The study found evidence of only one major project at a New Zealand university funded by the tobacco industry. This work, at the University of Auckland , was part of a wider Philip Morris plan during 1988–1996, called Project Cosmic (Philip Morris 1991, Mangan 1994). Two key objectives of Project Cosmic were to facilitate research and publications that might suggest that smoking has benefits, and to keep up with the “changing scientific and public policy environment” by the development of a network of experts (Philip Morris 1990).

In May 1988, the University of Auckland signed a contract with Philip Morris for a three-year research project (Ennis 1992). The project was for three experiments to further examine the theory that nicotine enhances “psychological comfort” and “mental and psychomotor performance” (Mangan 1987, Bergquist and Houghton 1988). The project was renewed (through the University of Auckland company UniServices Ltd) in 1990, 1992 and 1994, with a total funding of at least US$790,000 during 1988–1996 (Philip Morris 1991, 1996, Mangan 1994).

From 1992, the University of Auckland project workers published a number of articles about this research in peer-reviewed journals (Colrain et al. 1992, Bates et al. 1994, 1995, Stough et al. 1994, 1995). The articles included suggestions that nicotine via smoking might be beneficial for memory consolidation in some circumstances, and that this nicotine was associated with reduced decision time and inspection time, and improved intelligence test scores. The direction of the research which highlighted apparent “benefits” was at odds with work elsewhere that focused more on the increased stress for smokers created by nicotine addiction (Cohen and Lichtenstein 1990, Pomerleau and Pomerleau 1990, Tate et al. 1994, Parrott 1995a, 1995b, 1998, West and Hajek 1997).

[Stored data]
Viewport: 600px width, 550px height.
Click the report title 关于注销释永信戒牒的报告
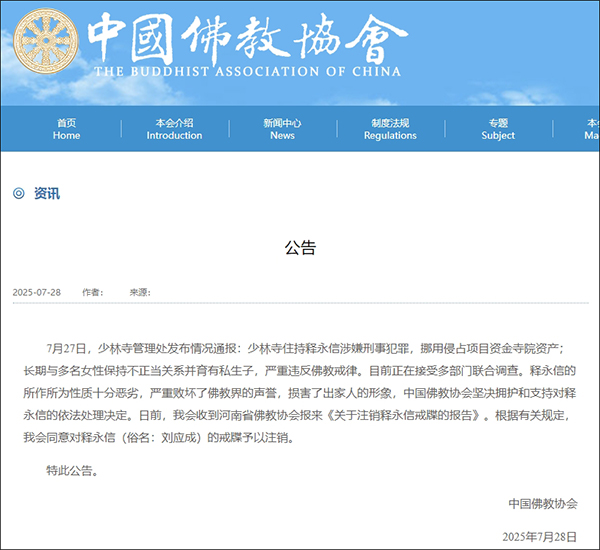(x=403, y=415)
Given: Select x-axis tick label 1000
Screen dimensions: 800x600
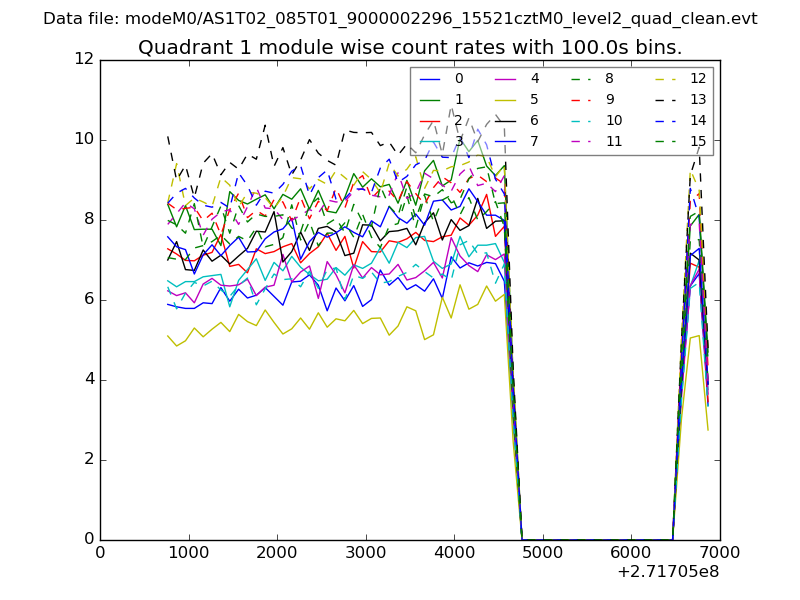Looking at the screenshot, I should pos(188,551).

PARTS OF THE EXERCISE
1 – Echo the passage on tobacco industry funding at the University of Auckland between "From 1992, the" and "and Hajek 1997).", inclusive.
2 – According to the passage on tobacco industry funding, in what month and year did the University of Auckland sign its contract with Philip Morris?

LIST OF ANSWERS
1 –
From 1992, the University of Auckland project workers published a number of articles about this research in peer-reviewed journals (Colrain et al. 1992, Bates et al. 1994, 1995, Stough et al. 1994, 1995). The articles included suggestions that nicotine via smoking might be beneficial for memory consolidation in some circumstances, and that this nicotine was associated with reduced decision time and inspection time, and improved intelligence test scores. The direction of the research which highlighted apparent “benefits” was at odds with work elsewhere that focused more on the increased stress for smokers created by nicotine addiction (Cohen and Lichtenstein 1990, Pomerleau and Pomerleau 1990, Tate et al. 1994, Parrott 1995a, 1995b, 1998, West and Hajek 1997).

2 – May 1988.